Top of Extracted text

Piers Morgan vs Rylan Clark-Neal: the runners and riders to be Boris Johnson’s personal spokesperson

A man who simply cannot resist describing his bike as his ‘velocipede’ is quite right to be bringing in external expertise. If only communication wasn’t the only thing the PM was supposed to be good at

Tom Peck
Political Sketch Writer
Wednesday 29 July 2020 19:20
Boris Johnson warns of second wave of coronavirus from Europe

You would struggle to find anyone even within the Conservative Party with much of a clue what Boris Johnson is meant to be good at beyond being a “good communicator”. So it must be surprising for the party to find on its own website a £100,000-a-year job ad to be Boris Johnson’s official “communicator”.

According to the advertisement, it will be the lucky candidate’s job to “communicate with the nation on behalf of the prime minister”. To take on, in other words, the very last bit of the job that hasn’t already been delegated elsewhere.

Bottom of Extracted text
Top of Provided material

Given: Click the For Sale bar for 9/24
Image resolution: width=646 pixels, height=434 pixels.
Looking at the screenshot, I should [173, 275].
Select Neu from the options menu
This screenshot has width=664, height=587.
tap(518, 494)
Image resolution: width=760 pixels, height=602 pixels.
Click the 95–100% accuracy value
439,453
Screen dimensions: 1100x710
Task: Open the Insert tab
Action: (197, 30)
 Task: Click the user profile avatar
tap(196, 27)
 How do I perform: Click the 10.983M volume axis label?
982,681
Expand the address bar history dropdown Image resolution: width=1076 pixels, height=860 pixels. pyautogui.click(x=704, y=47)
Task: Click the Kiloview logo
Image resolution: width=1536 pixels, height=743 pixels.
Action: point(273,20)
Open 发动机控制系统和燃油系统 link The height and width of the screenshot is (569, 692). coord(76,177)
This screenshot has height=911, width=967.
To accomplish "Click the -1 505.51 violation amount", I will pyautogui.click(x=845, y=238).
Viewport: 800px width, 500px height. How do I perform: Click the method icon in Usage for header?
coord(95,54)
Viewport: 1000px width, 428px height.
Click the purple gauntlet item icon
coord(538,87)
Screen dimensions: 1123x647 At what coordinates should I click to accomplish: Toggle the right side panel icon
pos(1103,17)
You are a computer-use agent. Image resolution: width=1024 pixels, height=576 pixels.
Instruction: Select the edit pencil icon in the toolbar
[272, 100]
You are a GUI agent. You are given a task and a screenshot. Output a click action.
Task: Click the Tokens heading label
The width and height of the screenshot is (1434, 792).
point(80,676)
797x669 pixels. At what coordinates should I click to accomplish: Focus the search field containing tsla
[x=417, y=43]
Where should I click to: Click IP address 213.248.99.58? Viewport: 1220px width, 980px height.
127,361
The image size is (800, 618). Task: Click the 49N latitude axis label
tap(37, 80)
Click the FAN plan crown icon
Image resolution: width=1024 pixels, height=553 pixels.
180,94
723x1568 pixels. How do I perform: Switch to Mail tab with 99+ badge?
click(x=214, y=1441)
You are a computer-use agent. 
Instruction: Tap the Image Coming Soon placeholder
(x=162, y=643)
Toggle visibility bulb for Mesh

Bottom of Provided material

◆ **What you need to do**
A) In the sketch about the search for Boris Johnson's personal spokesperson, where was the £100,000-a-year job advertisement posted?
B) Write the next few paragraphs of the sketch about the search for Boris Johnson's personal spokesperson, continuing from its last sentence.

◆ **Answers to this exercise**
A) On the Conservative Party's own website.

B)
In fairness to the PM, it does state that the role will also involve “communicating complex issues clearly and concisely to the public”, so it’s not merely that he can’t be bothered to do it himself – it’s actively beyond him. If communicating things clearly and concisely is required, a man who simply cannot resist describing his bike as his “velocipede” is quite right to be bringing in external expertise.

The well-established buy-in price for a job inside 10 Downing Street these days is to be either stupid enough to think Brexit is definitely a good idea or craven enough to just go along with it for the sake of your own career. And while Johnson might struggle to find many “experienced broadcasters” who meet the first criterion, the second is highly unlikely to be a problem. So here a few of the runners and riders.

Darren Grimes – Not the most experienced broadcaster on the list, but if he makes a mistake he is willing to learn. Senior cabinet ministers are said to have warned the prime minister that Grimes considers Boris Johnson to be one of his “heroes”, and he accidentally cost his last “hero”, historian David Starkey, all of his honorary and professional employment after he invited him on his podcast to say something racist.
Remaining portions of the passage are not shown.